CVE-2004-0230—Guessing TCP Sequence Numbers and Injecting RST Packets

CVE-2004-0230—Guessing TCP Sequence Numbers and Injecting RST Packets

29975
Created On 09/26/18 13:44 PM - Last Modified 06/01/23 07:13 AM


Resolution


TCP, when using a large window size, makes it easier for remote attackers to guess sequence numbers and cause a denial of service (connection loss) to persistent TCP connections by repeatedly injecting a TCP RST packet, especially in protocols that use long-lived connections, such as BGP.

 

Sources:

http://cve.mitre.org/cgi-bin/cvename.cgi?name=CVE-2004-0230

http://www.rfc-base.org/txt/rfc-5961.txt

 

For the attack to succeed, the RST needs to be in the valid receive window.

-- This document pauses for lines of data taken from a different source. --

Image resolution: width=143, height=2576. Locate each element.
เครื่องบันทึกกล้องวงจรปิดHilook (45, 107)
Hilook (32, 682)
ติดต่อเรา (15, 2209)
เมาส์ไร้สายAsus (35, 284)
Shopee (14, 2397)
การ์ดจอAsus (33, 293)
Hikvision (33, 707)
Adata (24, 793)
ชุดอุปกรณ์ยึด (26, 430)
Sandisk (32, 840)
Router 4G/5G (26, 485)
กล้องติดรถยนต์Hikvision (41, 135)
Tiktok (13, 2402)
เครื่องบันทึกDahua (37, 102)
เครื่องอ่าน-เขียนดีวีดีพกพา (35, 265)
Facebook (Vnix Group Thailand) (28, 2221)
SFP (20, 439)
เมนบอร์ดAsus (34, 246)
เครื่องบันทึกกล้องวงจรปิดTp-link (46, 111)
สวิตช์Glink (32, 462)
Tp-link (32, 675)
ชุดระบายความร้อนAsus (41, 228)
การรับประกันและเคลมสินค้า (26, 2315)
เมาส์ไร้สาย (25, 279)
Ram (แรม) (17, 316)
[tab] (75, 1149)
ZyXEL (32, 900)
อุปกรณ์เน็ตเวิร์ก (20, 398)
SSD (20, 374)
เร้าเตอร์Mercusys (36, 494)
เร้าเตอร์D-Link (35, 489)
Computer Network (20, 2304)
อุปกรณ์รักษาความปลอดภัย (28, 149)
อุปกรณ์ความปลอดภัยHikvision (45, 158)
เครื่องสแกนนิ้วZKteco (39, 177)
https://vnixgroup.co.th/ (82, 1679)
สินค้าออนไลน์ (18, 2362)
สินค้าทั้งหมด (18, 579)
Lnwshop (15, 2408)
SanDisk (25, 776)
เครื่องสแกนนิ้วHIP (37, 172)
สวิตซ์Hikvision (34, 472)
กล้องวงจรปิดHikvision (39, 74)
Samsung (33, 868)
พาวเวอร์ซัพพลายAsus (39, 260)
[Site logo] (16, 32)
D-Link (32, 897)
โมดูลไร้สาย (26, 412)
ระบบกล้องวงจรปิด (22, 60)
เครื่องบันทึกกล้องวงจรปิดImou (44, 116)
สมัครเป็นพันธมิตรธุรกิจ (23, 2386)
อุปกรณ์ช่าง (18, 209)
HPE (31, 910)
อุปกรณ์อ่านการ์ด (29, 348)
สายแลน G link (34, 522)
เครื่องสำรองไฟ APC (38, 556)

The attacker would try to forge many RST segments to try to cover the space of possible windows by putting out a packet in each potential window. To do this, the attacker must have or guess several pieces of information:

 

  • 4-tuple (IP address and TCP port for both sides of the connection).
  • Sequence number that will be used in the RST.
  • Window size that the two endpoints are using. This value does not have to be the exact window size since a smaller value used in lieu of the correct one will just cause the attacker to generate more segments before succeeding in this mischief. Frequently the attacker, with a fair degree of certainty (knowing the application that is under attack), can come up with a very close approximation as to the actual window size in use on the connection.
  • The receive window is the number of bytes a sender can transmit without receiving an acknowledgment.

 

After assembling the above information, the attacker begins sending spoofed TCP segments with the RST bit set and a guessed TCP sequence number.  Each time a new RST segment is sent, the sequence number guess is incremented by the window size.

 

Every application has control of a number of factors that drastically affect the probability of a successful spoofing attack.  These factors include:

 

  • Window size
  • Server port number
  • Client port number

 

In other words, the mean number of tries to inject an RST segment is (2^31/window) rather than the 2^31    (2^31 = 2147483648 / 32,768 =65536 ). The bigger the window, the fewer guesses it will take.

 

Substituting numbers into this formula, we see that for a window size of 32,768, an average of 65,536 packets need to be transmitted in order to 'spoof' a TCP segment that's acceptable to a TCP receiver.  A window size of 65,535 reduces this even further to 32,768 packets.  At today's access bandwidths, an attack of that size is feasible.

 

With rises in bandwidth to both home and office, it can only be expected that the values for default window sizes will continue to rise to better take advantage of the newly available bandwidth.

 

A TCP connection that lasts only a few brief packets, as often is the case for web traffic, would not be subject to such an attack since the connection may not be established long enough for an attacker to generate enough traffic. However, a some applications, such as BGP, are judged to be potentially most affected by this vulnerability. BGP relies on a persistent TCP session between BGP peers. Resetting the connection can result in some unavailability due to the need to rebuild routing tables and route flapping. For applications that can use the TCP MD5 option, such as BGP, that option makes the attacks described in this specification effectively impossible.